I had one character trait that set me apart from my family. I was extremely competitive; it wasn’t until my mid 20’s that I found out that this is something I share with my father. I was also shy, more of an ‘inbetweener’, and had a very clear moral compass. It is because of this moral compass that I was able to strike up an unlikely friendship with Darren, which would eventually set me on the path to cheerleading. Let’s just say we had a falling out that helped us to see our similarities over our differences; from there we started rowing together, and he eventually invited me to cheerleading- more about this later.
At 15, my mother and I were evicted from our home. She’d managed to get a job and because of that had to pay for a higher level of rent, but she didn’t and one day I came home to find the house boarded up; I had to break in just to grab a few of my belongings- I had no idea what was going on. So at 15 I was moving from hostel to hostel with my mum. It eventually got to the point where at 16, I told her enough was enough and that I’d be better going off on my own. I managed to get a council flat and was living of my £30 EMA money- some of which I always ended up giving to my mum. It was during these times that track and field kept me grounded and, because I was so hungry for success, focussed. By the time I was 18, I got a job as a night club promotor. I was really successful at it and on my best nights was earning £400. I was, am, a people person and was able to sell myself, and the night club. It was the success here that really set me up for what would happen for me as a professional PT.
My upbringing was tough, but I wouldn’t change it for anything. It made me who I am.
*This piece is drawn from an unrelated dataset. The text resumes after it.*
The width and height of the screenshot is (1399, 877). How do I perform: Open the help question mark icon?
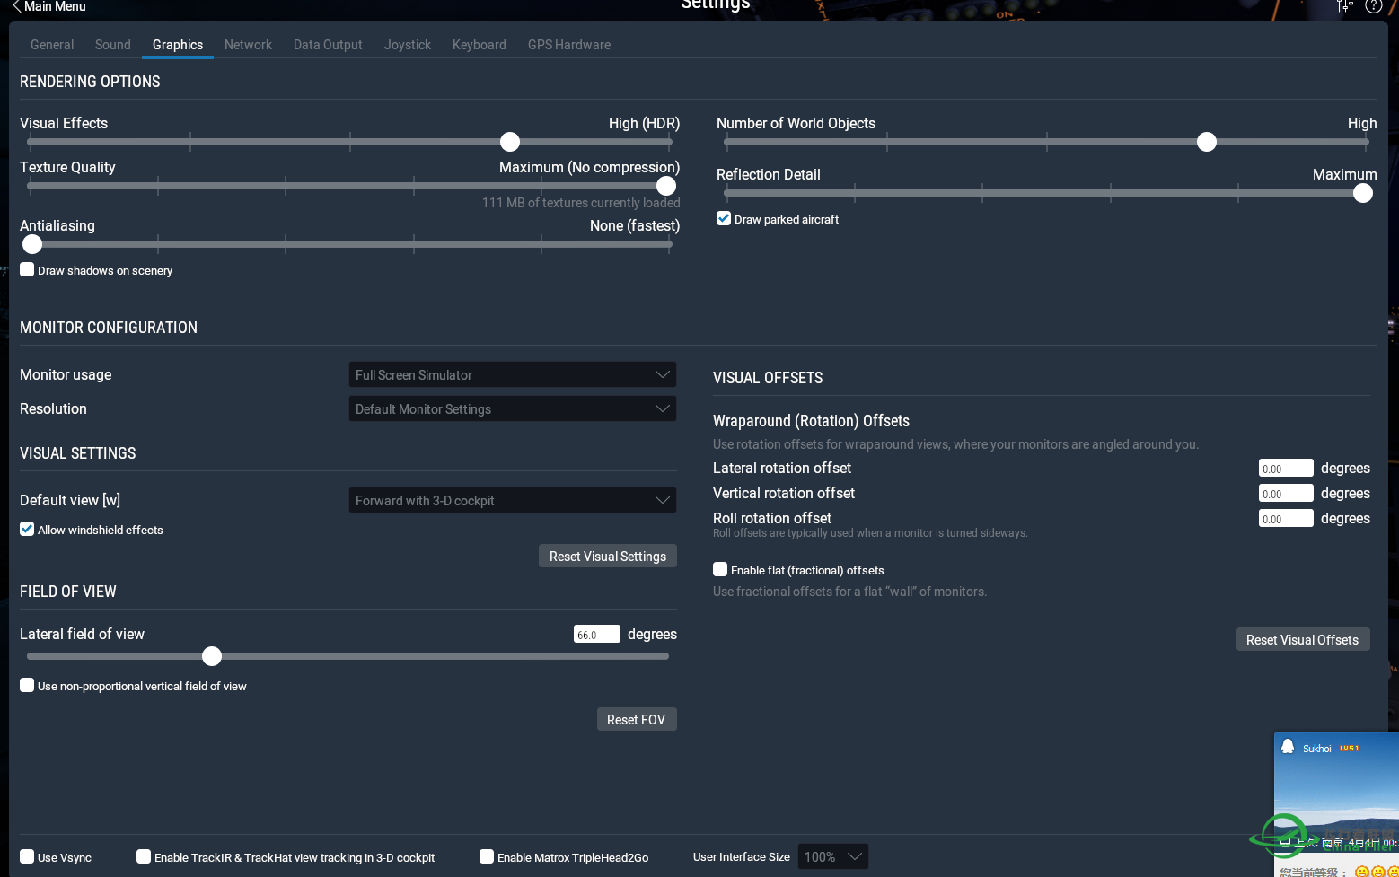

Cheerleading pretty much help set up the sequence of events that would lead me to the life I have now. Due to the poor role models I had at home- the drugs and violence, I had to rely on the positive examples set by others. I was determined to be different from my family; the first day I walked through the doors of the Ascension Church and met Shara, I knew that I had found the opportunity I was searching for. Even now, I’m surprised by the love and compassion Shara showed towards me. She knew the extent of my home life and did everything she could to help me, which included not paying to be on the team; she had it covered for me.
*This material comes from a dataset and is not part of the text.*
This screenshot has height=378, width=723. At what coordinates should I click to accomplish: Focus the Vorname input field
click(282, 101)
In 2002 the Ascension Eagles were competing at the European Championship in Finland. Finland! I’d barely been out of East London, and definitely didn’t have a passport. Literally days before we were due to fly out I had to go to the passport office and get my first passport. Without AEC’s help in sorting this out I’d never been able to go, or to all the other amazing places we travelled to after- including America.
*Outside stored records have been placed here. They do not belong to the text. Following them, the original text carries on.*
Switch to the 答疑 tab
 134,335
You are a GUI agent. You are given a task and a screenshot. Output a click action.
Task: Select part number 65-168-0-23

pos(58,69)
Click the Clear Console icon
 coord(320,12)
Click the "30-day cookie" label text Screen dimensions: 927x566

AEC came into my life at a time when I needed them to; they showed me kindness, love, and community togetherness that I’d never experienced before. It shaped me as a person because, for the first time I actually felt a part of something.
There came a time when I was at a cross-roads and I had to make a decision. Would I pursue track and field to the competitive standard I thought I was capable, or do I stay in cheerleading and rowing? It was difficult, but in track and field I was making real progress. To begin with I was in the shotput and discus divisions, but when a team mate got injured and couldn’t compete in the 400m relay, I volunteered. To begin with the other athletes and coaches completely dismissed the idea- how could a discus thrower run the 400m? But with no one else available, they put me in. I ran the fastest heat and no one could believe it. After that I transferred to decathlon and threw myself in to it. The training was tough and I gave myself no breaks.
Alongside the training and Uni, I got a job as a sales assistant at fitness first. Here I was able to flex more of my competitive muscle. In the first month I was the best sales assistant in the club, and by the end of my first year, I was the 3rd best in the country. By years 2 and 3 I was the top sales assistant in the country. I believe I was initially successful, and continue to be successful, because of my pragmatic approach to what I do- honest and with no pressure.
By this point I was making good money and was number 7 in the country for track and field. I started to look around and think, what’s next? A couple at people at fitness first were asking me to train them. So I started PT-ing. Due to my experience and success, I went straight to health and fitness manager, general manager, and then back to fitness manager when I realised I could make more money by doing that. I’d also taken another job at a gym in London. It got to the point where I was so busy that something had to give; so I quit all my jobs and took the gamble of starting again at the newly opened Gym Box in Stratford. Within 6 months I was the busiest PT at the gym, and was eventually named the Gym Box PT of the year. It was great to be enjoying so much success, but you can’t tell someone who’s as competitive as I am they’re the best. So again I started thinking, what’s next? With Lainey, my wife, we decided that it was now or never, and set up our own business- Fitfam was born. Without Lainey, Fitfam would never have happened; she inspired and motivated me to go for it! It’s her belief that helped it happen and I’m so proud that we did it together. Now, along with our children, we have a secure future that makes the years of hard work and not seeing each other worth it.
Favourite Cheer Memory
I was lucky enough to be part of the first British team to represent the nation at the USASF Worlds in 2006- so it has to be this one. The opportunity to go, the experiences we had while we were there, and hitting a solid routine will stay with me forever.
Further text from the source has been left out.